DURHAM, N.H. -- Todd Eisenstadt, assistant professor of political science at the University of New Hampshire, has been awarded a $1.2 million grant by the U.S. Agency for International Development (USAID) to continue his research on the democratization of Mexico.
Eisenstadt is director of the three-year USAID-UNH Mexico Elections Project. Currently in its second year, the project recently had its funding tripled, making it one of the largest research projects in UNH's College of Liberal Arts.
Eisenstadt's research has documented the increasing autonomy of Mexico's electoral institutions from the previously dominant executive branch and former ruling political party over the last 20 years, which culminated last year in the peaceful transition from 70 years of one-party rule with the election of opposition leader Vicente Fox as president. The research has also documented the much slower pace of change in Mexico's rural areas. Hundreds of domestic electoral observers have been trained in an effort to spread the national norms of electoral transparency to the country's more remote areas.

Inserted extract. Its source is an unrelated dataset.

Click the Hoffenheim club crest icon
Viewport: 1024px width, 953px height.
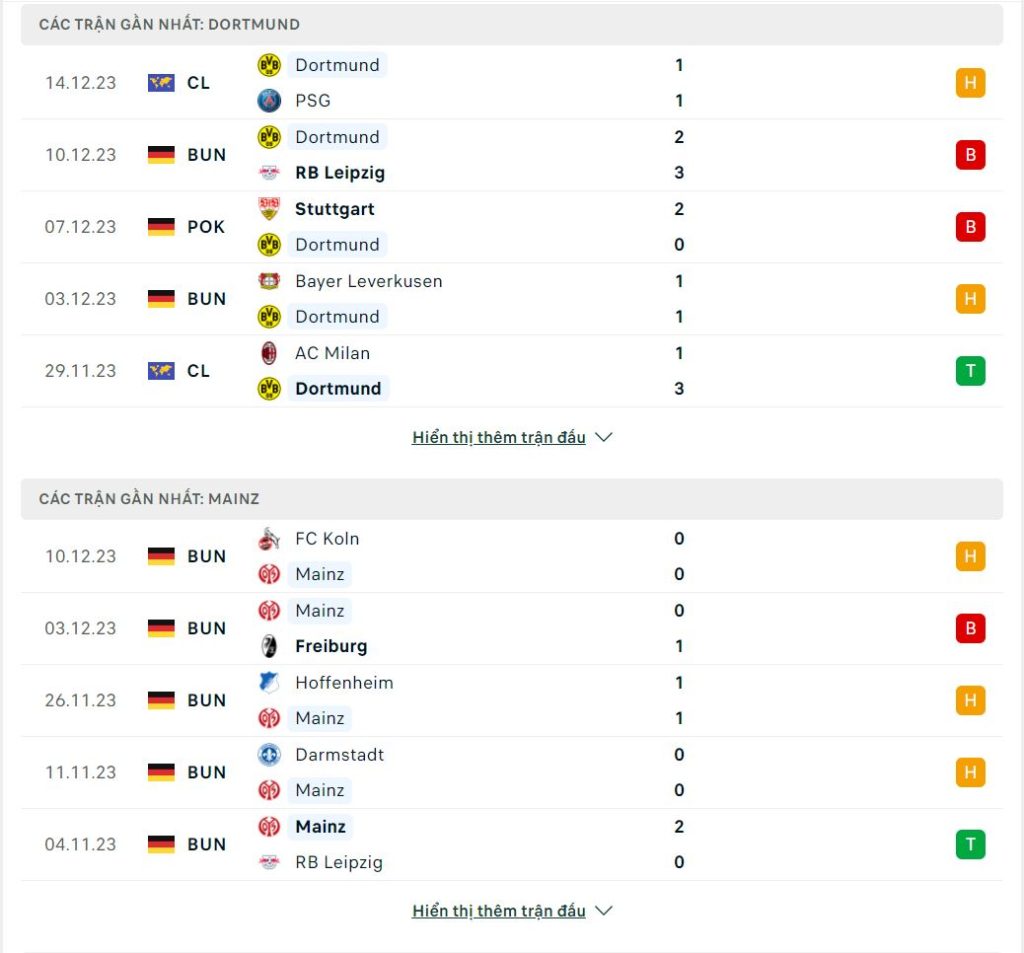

"USAID rarely grants such project increases," says Jene C. Thomas, director of USAID Mexico's Democracy and Governance Program, "but Dr. Eisenstadt's unique expertise, well-targeted proposal and strong track record give us great confidence. The extension reflects Dr. Eisenstadt's expertise in Mexican affairs and US-Mexico relations, his deep understanding of issues affecting the concerns of policymakers and academics alike, his diligence and efficient program management, as well as his originality in conceiving of important elections-related 'democracy and governance' work in Mexico."
As part of the collaboration with USAID, Eisenstadt participated in former President Jimmy Carter's mission to observe the landmark 2000 federal elections in Mexico, and the project also funded and directed a half dozen electoral observations in Mexican state and local races last year.
The last two years of the project will be devoted to continuing to provide technical assistance in the observation of Mexico's sub-national elections. In addition, Eisenstadt will work with two Mexican anthropologists to survey indigenous people in an effort to foster their participation in local decision making and governance. The survey will focus on marginalized groups in Mexico's conflicted areas, including Chiapas, where guerrilla rebels have publicized the lack of responsiveness to citizen needs, but in a violent manner.
"I always promote international travel and field research opportunities for students, such as UNH's International Research Opportunities Program," says Eisenstadt. "I'm thrilled for the chance to continue my own field work, and look forward to the special challenges of this fascinating and potentially important survey."
In addition to the political science department and chair John Kayser, Eisenstadt credits Angele Cook and Cindy Corriveau of the university's Institute for Policy and Social Science Research, and Andy Shepard and Amy Philbrick from the Office of Sponsored Research, for helping to secure the grant.